## EXTRAIT DU TEXTE
┌──
Pourquoi ériger Nouakchott à l’emplacement même d’un modeste ksar perdu au milieu d’une nature hostile ? Quels sont les défis et risques qui menacent l’avenir de la ville ? Pourquoi doit-on réinventer un avenir pour la jeune capitale ?
A l’aube de l’indépendance, le besoin d’une capitale à l’intérieur du territoire mauritanien se fait pressant (auparavant, la capitale mauritanienne était à Saint-Louis du Sénégal). Dans la perspective de donner une tête à ce corps national naissant, une ville est créée de toutes pièces : Nouakchott.
Dans ses mémoires, Mokhtar Ould Daddah rappelle combien ce transfert de la capitale est symbolique : « le 12 juin 1957 s’est tenue une réunion sous la tente pour illustrer notre détermination immédiate et inébranlable de transférer notre chef-lieu chez nous et de bâtir notre nouvelle capitale sur cette dune, où n’existait à cette date que quelques arbustes rabougris, à moitié ensevelis sous le sable fin. » (La Mauritanie, contre vents et marées -2003).
Une dune, voilà ce qu’est Nouakchott au départ de la République Islamique de Mauritanie.
└──
## DONNÉES FOURNIES
┌──
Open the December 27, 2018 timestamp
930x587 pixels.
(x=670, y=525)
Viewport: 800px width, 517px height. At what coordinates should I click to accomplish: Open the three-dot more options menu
└──
## EXERCICE COURT A
D'après l'extrait sur Nouakchott, où se trouvait la capitale mauritanienne avant la création de Nouakchott ?
## EXERCICE COURT B
Citez le passage de l'extrait sur Nouakchott qui s'ouvre sur les mots contenant « Dans ses mémoires, Mokhtar » et se clôt sur « et marées -2003). ».

## RÉSULTAT A
À Saint-Louis du Sénégal.

## RÉSULTAT B
Dans ses mémoires, Mokhtar Ould Daddah rappelle combien ce transfert de la capitale est symbolique : « le 12 juin 1957 s’est tenue une réunion sous la tente pour illustrer notre détermination immédiate et inébranlable de transférer notre chef-lieu chez nous et de bâtir notre nouvelle capitale sur cette dune, où n’existait à cette date que quelques arbustes rabougris, à moitié ensevelis sous le sable fin. » (La Mauritanie, contre vents et marées -2003).